The 835 -th 5-minute interval, on average across all the days in the dataset, contains the maximum number of steps.

Imputing missing values

x <- nrow(f)
y <- nrow(f[!is.na(f$steps),])

1. There are total (x - y) = 2304 rows in the dataset with missing values (i.e. the total number of rows with NAs).

2. The strategy I take for filling up these NAs, is to use the mean for that 5-minute interval.

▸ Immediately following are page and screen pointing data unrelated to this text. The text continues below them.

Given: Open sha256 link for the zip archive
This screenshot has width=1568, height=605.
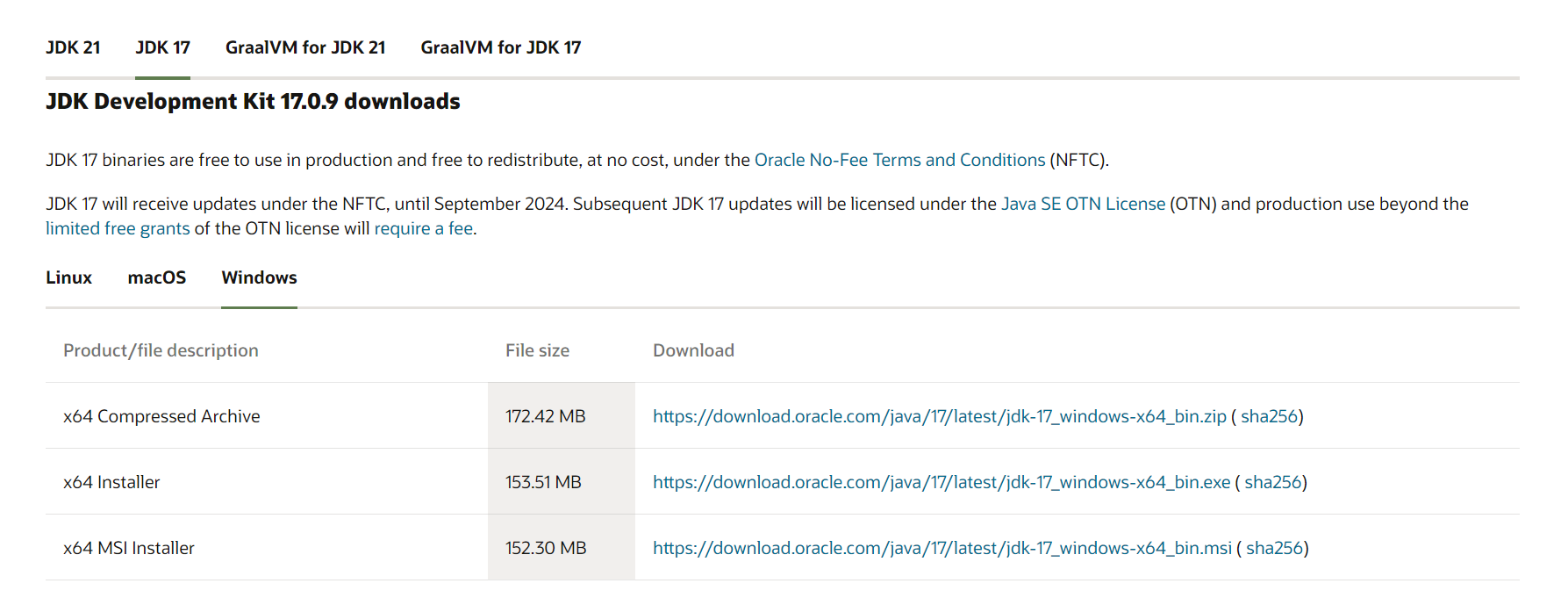Looking at the screenshot, I should 1269,416.
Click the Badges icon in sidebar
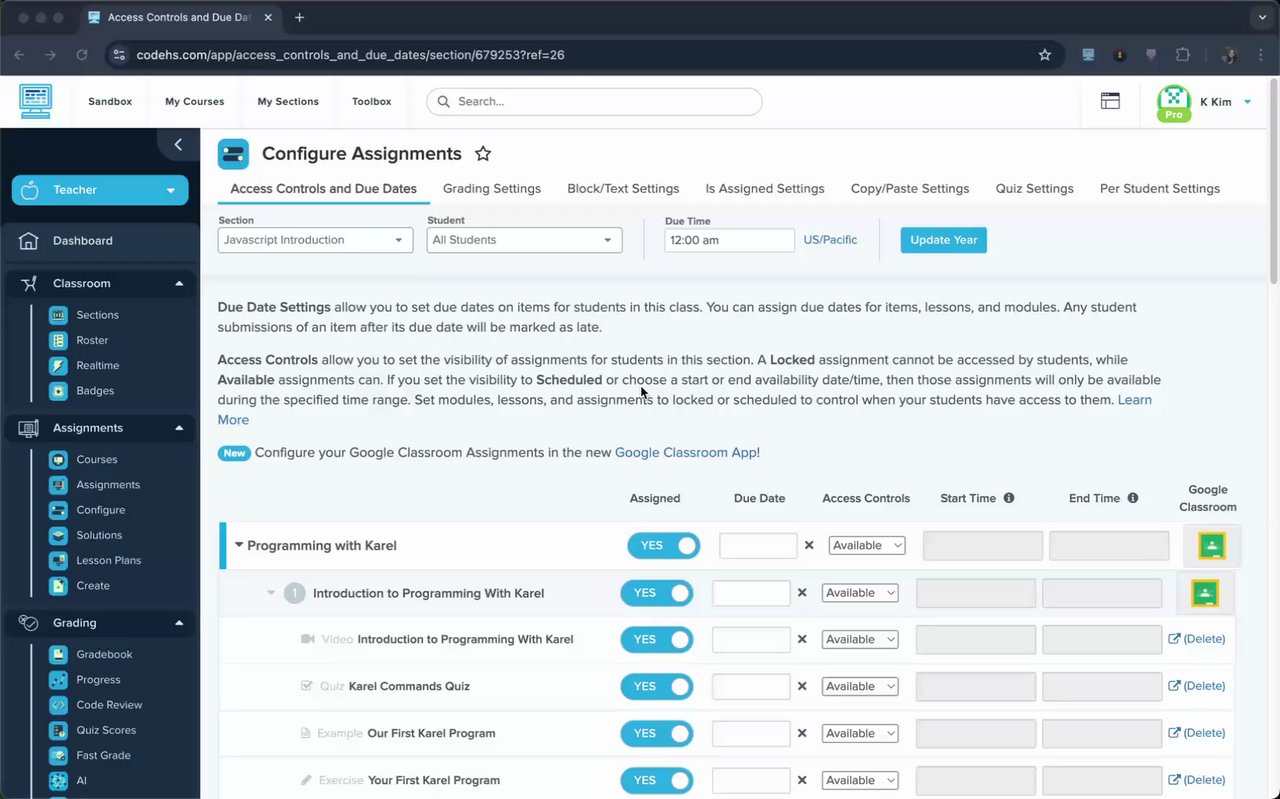The height and width of the screenshot is (799, 1280). (58, 391)
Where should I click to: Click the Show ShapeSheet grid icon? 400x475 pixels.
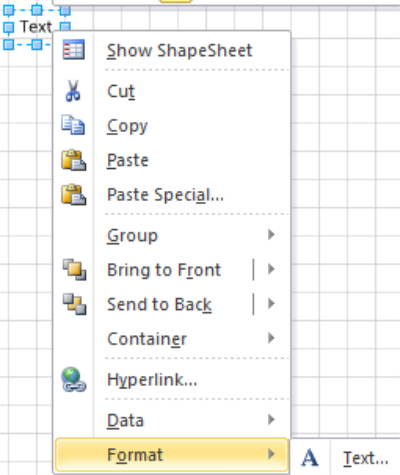coord(74,50)
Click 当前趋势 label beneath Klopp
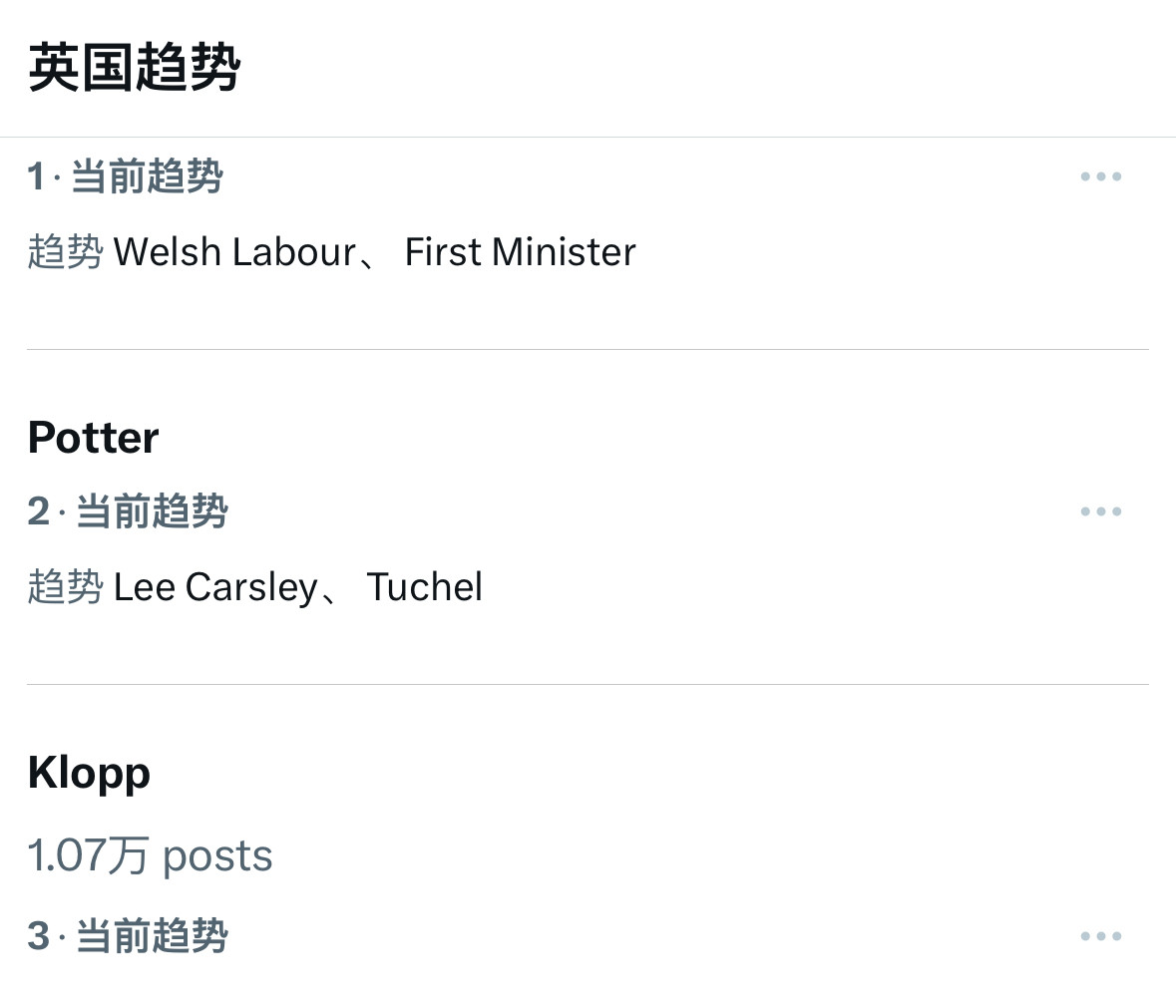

3. To create a new dataset ‘e’, similar to the original one, ‘f’, with NAs filled up as per the strategy, I first identify the row-numbers, for which the ‘steps’-column is NA. Then fill-up the ‘steps’-value of those rows, with the ‘steps’-value for that ‘interval’ from the data.frame ‘a’ (as defined above). Then we calclate the mean and median of the average number of steps taken each day, and plot a histogram of the same.

e <- f
t <- which(is.na(f$steps))
for (i in 1:length(t)) {
    e[t[i],"steps"] <- a[(a$interval == e[t[i],"interval"]),"steps"]
}

b <- aggregate(e$steps, list(e$date), sum, na.rm=FALSE)
## Keeping na.rm=FALSE here, to keep it syntactically same as 'g'-calculation, though it does not mean anything as 'e' does not contain any NA.

colnames(b) <- c("day_b", "steps_b")

mn_b <- mean(b$steps_b)
md_b <- median(b$steps_b)
hist(b$steps_b, col = "BLUE", main = "Steps taken each day", xlab = "Number of Steps")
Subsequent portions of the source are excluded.